Erst nach der Grenzöffnung 1989 wurden nicht nur aus westlicher Sicht die grenznahen Dörfer in Thüringen frei zugänglich. Im direkt an der Werra gelegenen Wahlhausen konnte 1991 dann ein weiteres Firstständerhaus identifiziert werden. Obwohl bei diesem Haus die Firstständer über der Decke des Obergeschosses abgesägt worden sind und wohl schon im 19. Jahrhundert ein „modernes“ Sparrendach aufgesetzt worden ist, ist dieser schon längere Zeit nicht mehr bewohnte Ständerbau ein erstaunlich gut „lesbares“ Zeugnis für eine vermutlich mehr als 400jährige Hausgeschichte. Neben dem Firstständergerüst weist auch dieses Haus die ehemals zweigeschossige Halle mit mittigem Unterzug auf. Gemeinsam mit Reiffenhausen ist auch die Nachbarschaft zur Kirche. Mit diesem Hof waren, als sogenannter Meierei, hoheitliche Funktionen zwischen Grundherrschaft und untertänigen Bauern verbunden. Auch dieser Firstständerbau wird neben den herrschaftlichen Gutsgebäuden in seiner Erbauungszeit ein im Dorf herausragendes Gebäude gewesen sein.

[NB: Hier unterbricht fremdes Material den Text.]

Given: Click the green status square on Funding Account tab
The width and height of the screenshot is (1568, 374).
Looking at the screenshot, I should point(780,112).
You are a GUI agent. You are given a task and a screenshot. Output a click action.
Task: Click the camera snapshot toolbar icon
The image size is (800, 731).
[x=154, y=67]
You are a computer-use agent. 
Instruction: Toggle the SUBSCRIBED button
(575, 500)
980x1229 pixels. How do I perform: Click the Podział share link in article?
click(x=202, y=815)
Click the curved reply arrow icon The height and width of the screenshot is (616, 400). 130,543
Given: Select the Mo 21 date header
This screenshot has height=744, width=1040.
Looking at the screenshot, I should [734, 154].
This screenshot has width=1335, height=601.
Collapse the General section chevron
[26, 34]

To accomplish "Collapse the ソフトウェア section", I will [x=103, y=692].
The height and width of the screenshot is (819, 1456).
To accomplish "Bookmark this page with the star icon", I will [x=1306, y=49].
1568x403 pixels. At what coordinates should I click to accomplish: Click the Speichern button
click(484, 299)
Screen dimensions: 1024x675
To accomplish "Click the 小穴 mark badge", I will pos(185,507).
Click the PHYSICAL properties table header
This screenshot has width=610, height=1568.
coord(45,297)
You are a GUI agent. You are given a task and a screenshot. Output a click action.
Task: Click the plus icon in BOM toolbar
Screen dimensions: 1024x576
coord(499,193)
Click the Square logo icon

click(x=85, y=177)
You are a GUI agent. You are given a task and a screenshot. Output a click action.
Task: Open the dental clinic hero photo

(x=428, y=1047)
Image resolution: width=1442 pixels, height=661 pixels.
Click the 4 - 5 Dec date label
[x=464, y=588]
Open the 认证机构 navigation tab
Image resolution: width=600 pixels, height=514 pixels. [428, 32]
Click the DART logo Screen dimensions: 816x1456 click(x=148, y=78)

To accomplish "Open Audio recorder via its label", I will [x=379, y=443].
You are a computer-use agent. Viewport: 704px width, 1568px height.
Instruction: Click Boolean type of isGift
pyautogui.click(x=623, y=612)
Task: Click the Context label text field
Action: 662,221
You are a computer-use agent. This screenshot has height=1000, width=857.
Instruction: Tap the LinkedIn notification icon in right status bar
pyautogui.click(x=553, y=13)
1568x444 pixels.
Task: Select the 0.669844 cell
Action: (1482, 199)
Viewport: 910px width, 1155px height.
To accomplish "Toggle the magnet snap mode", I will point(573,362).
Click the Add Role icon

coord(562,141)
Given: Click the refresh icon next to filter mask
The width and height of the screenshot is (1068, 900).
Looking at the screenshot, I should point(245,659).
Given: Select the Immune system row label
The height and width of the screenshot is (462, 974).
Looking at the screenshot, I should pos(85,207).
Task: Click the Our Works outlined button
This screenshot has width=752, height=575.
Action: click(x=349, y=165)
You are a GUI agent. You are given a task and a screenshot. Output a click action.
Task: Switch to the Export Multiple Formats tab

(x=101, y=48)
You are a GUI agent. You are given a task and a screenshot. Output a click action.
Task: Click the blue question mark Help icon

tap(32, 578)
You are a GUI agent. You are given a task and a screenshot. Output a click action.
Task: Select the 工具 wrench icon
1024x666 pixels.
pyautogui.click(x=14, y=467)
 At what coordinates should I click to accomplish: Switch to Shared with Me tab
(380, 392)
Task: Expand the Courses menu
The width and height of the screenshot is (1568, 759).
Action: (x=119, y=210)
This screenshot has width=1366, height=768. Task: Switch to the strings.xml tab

Ein Aufmaß dieses Gebäudes mit dazugehöriger dendrochronologischer Untersuchung soll erfolgen. Wichtiger aber wäre noch, daß die bisher vorbildliche quasi museale Erhaltung des Gebäudes durch die Eigentümer trotz erheblicher Schwierigkeiten in der Zeit der DDR für die Zukunft gesichert und öffentlich unterstützt wird. Jeder Versuch einer neuen Nutzung würde mit dem erheblichen Verlust von Originalsubstanz bezahlt.
1996 konnte durch ein historisches Foto ein weiteres, allerdings schon 1923 abgebrochenes Firstständerhaus in dem Reiffenhausen benachbarten niedersächsischen Dorf Groß Schneen, dort dem Thie benachbart, eindeutig identifiziert werden.

Damit steht fest, Firstständerbauten in dieser Region sind keine „Exoten“. Sie waren möglicherweise im ausgehenden Mittelalter weit verbreitet. Unabhängig von dem Firstständergerüst war die zweigeschossige Halle offensichtlich eine Vorgängerin der eingeschossigen Flurküche. Hoffentlich ist es noch nicht zu spät, diese Erkenntnisse bzw. mögliche Parallelentwicklungen durch weitere Befunde zu erweitern bzw. abzusichern.